Digital radio on medium-wave took another small step closer to the mainstream today as the BBC announced trials of the technology in Plymouth. The Corporation, in conjunction with transmission provider National Grid Wireless, is experimenting with the Digital Radio Mondiale, or DRM, technology on its Radio Devon AM frequency in Plymouth, 855 kHz.
The digital transmissions will replace the present AM service. Current listeners to the 855 frequency will need to re-tune to 95.7FM or DAB, but no other frequencies in the county will be affected. The tests are expected to begin at the end of April.
John Allen, Head of New Services for BBC English Regions, said: "The trial will help us understand whether DRM has a role to play in the all-digital future for BBC Local Radio in the UK.

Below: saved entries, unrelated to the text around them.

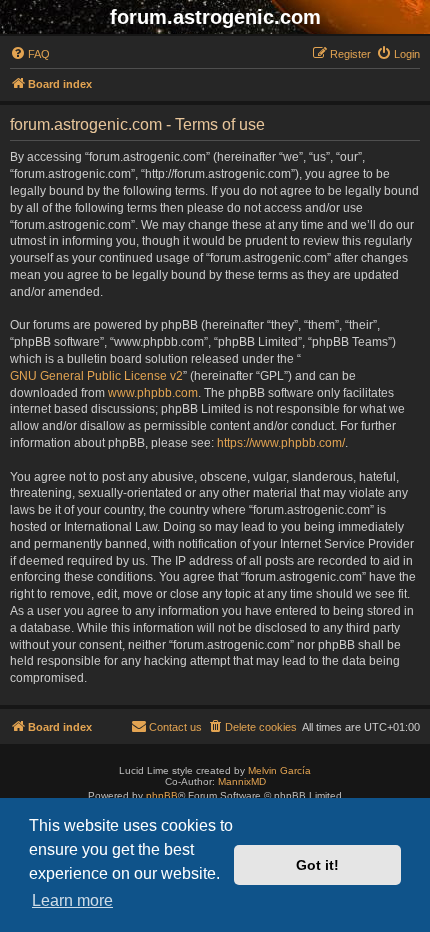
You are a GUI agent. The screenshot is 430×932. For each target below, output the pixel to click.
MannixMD (242, 781)
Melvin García (279, 770)
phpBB (162, 795)
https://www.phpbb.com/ (281, 443)
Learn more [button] (72, 900)
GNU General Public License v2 (96, 376)
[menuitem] (30, 54)
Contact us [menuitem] (175, 727)
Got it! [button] (317, 865)
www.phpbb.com (153, 393)
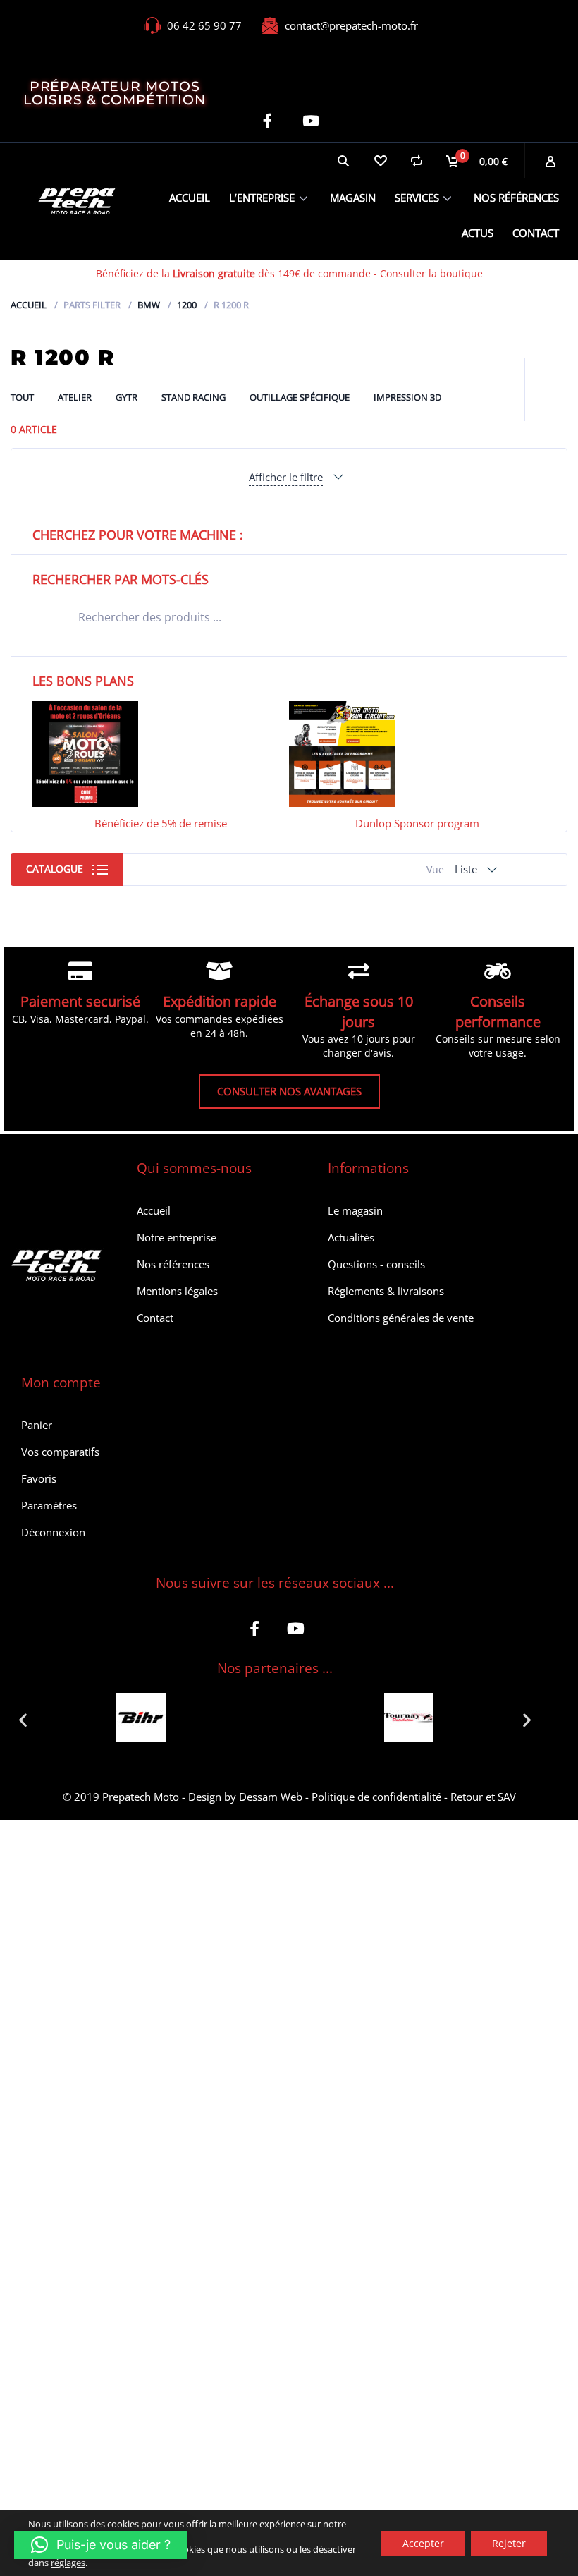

"We're really excited that BBC Radio Devon is going to be involved in this trial, as it confirms that BBC Local Radio is no stranger to technological innovation."
John Ward, Director of Network Operations and Engineering at National Grid Wireless, said: "We have a track record of being at the forefront of new developments in broadcast technology and this trial maintains our commitment to innovation.
"Importantly this trial will enable us to explore the practicalities of establishing domestic DRM broadcasting that could, in the future, complement existing radio services."
DRM is a technology which enables higher-quality digital audio, as well as text services, to be broadcast via existing medium-wave frequencies. Proponents of the system believe it will bring a new lease of life to the channels.